WHAT THE TASK ASKS
All records after this line are to be returned verbatim.

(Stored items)
--- START ---

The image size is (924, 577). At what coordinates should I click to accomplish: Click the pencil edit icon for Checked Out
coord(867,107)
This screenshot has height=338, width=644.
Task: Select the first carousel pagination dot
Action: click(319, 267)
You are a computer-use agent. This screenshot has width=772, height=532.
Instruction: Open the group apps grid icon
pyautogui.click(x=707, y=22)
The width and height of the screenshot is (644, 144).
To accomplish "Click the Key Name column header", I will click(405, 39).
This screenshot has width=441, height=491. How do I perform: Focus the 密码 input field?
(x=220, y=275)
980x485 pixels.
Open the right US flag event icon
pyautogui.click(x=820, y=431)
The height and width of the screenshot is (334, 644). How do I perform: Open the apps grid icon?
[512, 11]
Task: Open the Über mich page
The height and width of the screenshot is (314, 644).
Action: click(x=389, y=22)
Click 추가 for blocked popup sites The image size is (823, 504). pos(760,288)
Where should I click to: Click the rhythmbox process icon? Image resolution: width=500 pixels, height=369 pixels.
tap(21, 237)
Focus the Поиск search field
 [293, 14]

--- END ---

WORKED SOLUTION
The image size is (924, 577). At what coordinates should I click to accomplish: Click the pencil edit icon for Checked Out
coord(867,107)
This screenshot has height=338, width=644.
Task: Select the first carousel pagination dot
Action: click(319, 267)
You are a computer-use agent. This screenshot has width=772, height=532.
Instruction: Open the group apps grid icon
pyautogui.click(x=707, y=22)
The width and height of the screenshot is (644, 144).
To accomplish "Click the Key Name column header", I will click(405, 39).
This screenshot has width=441, height=491. How do I perform: Focus the 密码 input field?
(x=220, y=275)
980x485 pixels.
Open the right US flag event icon
pyautogui.click(x=820, y=431)
The height and width of the screenshot is (334, 644). How do I perform: Open the apps grid icon?
[512, 11]
Task: Open the Über mich page
The height and width of the screenshot is (314, 644).
Action: click(x=389, y=22)
Click 추가 for blocked popup sites The image size is (823, 504). pos(760,288)
Where should I click to: Click the rhythmbox process icon? Image resolution: width=500 pixels, height=369 pixels.
tap(21, 237)
Focus the Поиск search field
 [293, 14]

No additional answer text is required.